Loading from CSV files

Data extracted from external applications is often in CSV form (Comma Separated Value), or a variant that uses another delimiter such as a semicolon ;, a vertical bar | or a TAB character. MonetDB provides the COPY INTO statement to load data from this kind of file.

Loading data using COPY INTO is much faster than inserting it with a series of INSERT statements. This is because loading a line of CSV data is much more efficient than parsing and executing an INSERT statement, and also because execution of a SQL script is inherently sequential while the work of COPY INTO can be spread over multiple CPU cores.

Example:

COPY INTO mytable
FROM '/path/to/my/data.csv' ON CLIENT
USING DELIMITERS ',', E'\n', '"';

The details of the supported file formats are described in section Supported file formats. If an error occurs during loading, details of the error are stored in a special system table and loading stops unless the BEST EFFORT clause is set. For details, see section Error Handling.

Syntax

COPY  [ n RECORDS ] [ OFFSET k ]
INTO  [ schema_name '.' ] table_name [ '(' column_name [ ',' ... ] ')' ]
FROM {
    file_name [ ',' ... ] [ '(' header [ ',' ... ] ) ] [ ON SERVER ]
  | file_name [ ',' ... ] [ '(' header [ ',' ... ] ) ] ON CLIENT
  | STDIN [ '(' header [ ',' ... ] ) ]
}
[ [ USING ] DELIMITERS field_sep [ ',' record_sep [ ',' string_quote ] ] ]
[ [ NO ] ESCAPE ]
[  NULL [ AS ] null_string ]
[ BEST EFFORT ]
[ FWF '(' width [ ',' ... ] ')' ]

COPY clause

The start of the statement has 5 possible forms. In each case, n is the maximum number of records to read, and k is the line number of the first record to read.

COPY INTO
COPY n RECORDS INTO
COPY OFFSET k INTO
COPY n OFFSET k RECORDS INTO
COPY n RECORDS OFFSET k INTO

If n is given, MonetDB will not load more than n records. It also uses the number to preallocate storage, so if you know in advance there will be (at most) n records, letting MonetDB know may improve performance.

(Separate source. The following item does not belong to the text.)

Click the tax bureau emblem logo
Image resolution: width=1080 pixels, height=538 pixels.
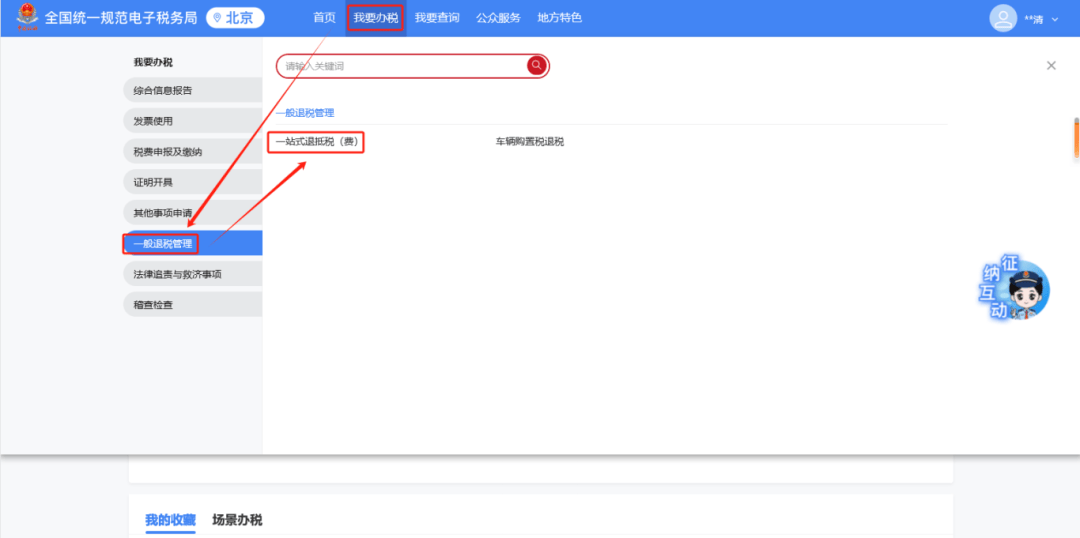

The line number k starts counting at 1. This means that values 0 and 1 both mean "start reading at the top of the file", 2 means "skip one line", 3 means "skip two lines", etc.

Many CSV files start with a header line giving the names of the columns. The OFFSET clause can be used to skip this header line.

INTO clause

INTO  [ schema_name '.' ] table_name [ '(' column_name [ ',' ... ] ')' ]

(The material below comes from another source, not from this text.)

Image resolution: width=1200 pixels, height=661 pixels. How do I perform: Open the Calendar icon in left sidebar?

The INTO table_name clause takes an optional list of column names. If given, the columns listed are loaded from the input file while the other columns are filled with default values.

FROM clause

FROM {
    file_name [ ',' ... ] [ '(' header [ ',' ... ] ) ] [ ON SERVER ]
  | file_name [ ',' ... ] [ '(' header [ ',' ... ] ) ] ON CLIENT
  | STDIN [ '(' header [ ',' ... ] ) ]
}

The FROM clause has three forms, each with an optional header list. Though not indicated in the grammar above, it is allowed to enclose the file names in parentheses. If multiple file names are given, the data from those file names is concatenated while reading. The RECORDS option gives the total number of records read from all files together, but if an OFFSET clause is present, this offset is applied to each file in turn.

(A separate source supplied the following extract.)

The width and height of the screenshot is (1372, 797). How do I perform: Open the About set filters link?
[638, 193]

Especially on Windows it is recommended to write the file names using raw strings as this allows you to write a Windows path without doubling the backslashes. Alternatively, you can simply write forward slashes instead of backslashes. This means the following are all equivalent:

COPY INTO mytable FROM R'c:\dumps\data.csv';
COPY INTO mytable FROM E'c:\\dumps\\data.csv';
COPY INTO mytable FROM 'c:\\dumps\\data.csv';
COPY INTO mytable FROM 'c:/dumps/data.csv';

FROM clause header list

The header list can be used to give names to the fields in the CSV file. In combination with with the column list given in the INTO clause, this can be used to reorder the data from the file, or to use only a subset of the fields. For example,

COPY INTO foo(x, y) FROM 'file' (y, dummy, x)

reads a three-column CSV file, storing the third CSV column in the first table column, the first CSV column in the second table column, and ignoring the middle CSV column.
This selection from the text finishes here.